Я, глядя на вандалов, был согласен с дедушкой. И все наши были с ним согласны. Дед продолжал:

- Чего больше-то с собой не привел? Что поскупился, мало взял? Все племя бы ихнее вандальское, свирепое да лукавое, сюда тащил! Никогда в тебе, Ульф, надлежащей рачительности не было...

И тут до деда дошло, что без семьи Ульф домой явился. Ни Гото, ни Вульфилы с ним не было. И спросил дед:

- А твои-то где, жена да сын?

И сказал Ульф тем же голосом:

- Мертвы они.

Дед только рот раскрыл, словами подавился.

Тут отец мой Тарасмунд вмешался и сказал дедушке Рагнарису:

- Пусть сперва поедят с дороги.

И в дом позвал Ульфа и вандалов, спутников его.

Ульф как в дом вошел, сразу запах от Ахмы почуял и спросил, кто помирает. Ему сказали, что Ахма-дурачок помирает.

- От чего помирает? - спросил Ульф.

Ему ответили, что по глупости на меч напоролся. Ульф спросил, кто же дурачку меч дал. Тарасмунд отвечал, что сам Ахма меч взял, когда пир готовить надумал, всю птицу перебил, собаку зарезал у тестя своего - все гостей выкликал.

Ульф насупился и сказал, что правильно дурачок гостей выкликал. Видать, боги его надоумили. А нас те же боги последнего ума лишили, коли не услышали мы голоса их.

Вандалы же все помалкивали.

Ильдихо как увидела девицу Арегунду, так плюнула в сердцах. И мать на эту Арегунду с неодобрением поглядывала; сестры же мои, Галесвинта со Сванхильдой, смехом давились.

Арегунда же сидела прямая, как будто копье проглотила, в одну точку смотрела перед собою. Кузнец камору оглядывал, брови хмурил.

Как за трапезу сели, дедушка Стилихона рядом с собой посадил. Сверху на них дедушкины боги закопченные мрачно смотрели.

Все четверо - и Ульф, и вандалы, и Стилихон-малец - жадно ели, как псы, куски глотали. Как трапезу окончили, Тарасмунд Ульфу сказал, чтобы показал гостям сеновал, где им спать лечь; самому же Ульфу наказал вернуться и все нам рассказать, что с ним случилось.

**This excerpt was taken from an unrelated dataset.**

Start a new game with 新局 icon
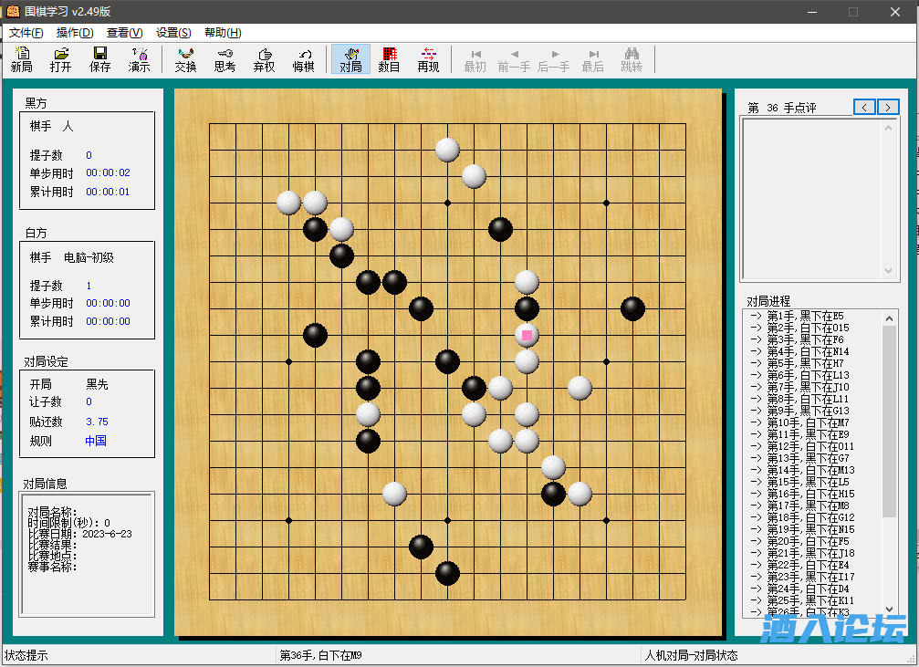Screen dimensions: 919x667 click(21, 59)
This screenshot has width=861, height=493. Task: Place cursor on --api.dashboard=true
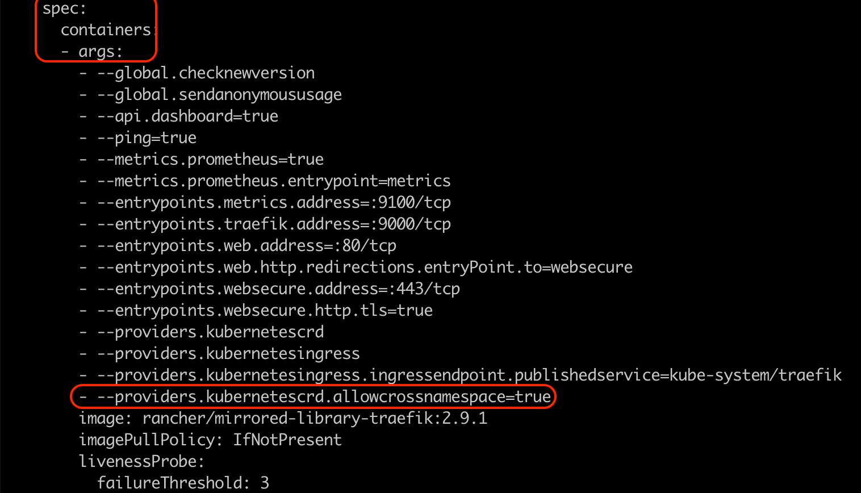(187, 116)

Ульф так и поступил. Вандалы, как голод утолили, звероватости в облике немного утратили и вести себя благочинно стали. Поблагодарили дедушку, Тарасмунда и Гизелу; и Ульфа поблагодарили. И ушли за Ульфом на сеновал.

Когда Ульф вернулся, дедушка Рагнарис уже доволен гостями был - я так дуаю, понравились ему эти вандалы, ибо видно было, что блюли они древнее благочиние. Свирепы были обликом и учтивы обхождением, а дедушке такое нравится. Дедушка говорит, что в старые времена все такими были.

Мы во двор пошли, потому что в доме от Ахмы воняло сильно и с каждым днем все сильнее воняло, хотя мать и Ильдихо меняли ему повязки и курили травами в каморе.

Уселись во дворе.

Ульф, видать, решил, чтобы отвязались от него раз и навсегда, потому рассказывал все как было, со всеми подробностями. Я в оба уха слушал, потому что понимал: другой раз от Ульфа этого уже не услышишь.

РАССКАЗ УЛЬФА

Когда Ульф с женой своей Гото и сыном Вульфилой из бурга ушел, он в наше село не пошел. Обиделся, что брат торговать его, Ульфа, приехал, а заодно и на позорище выставил перед всеми.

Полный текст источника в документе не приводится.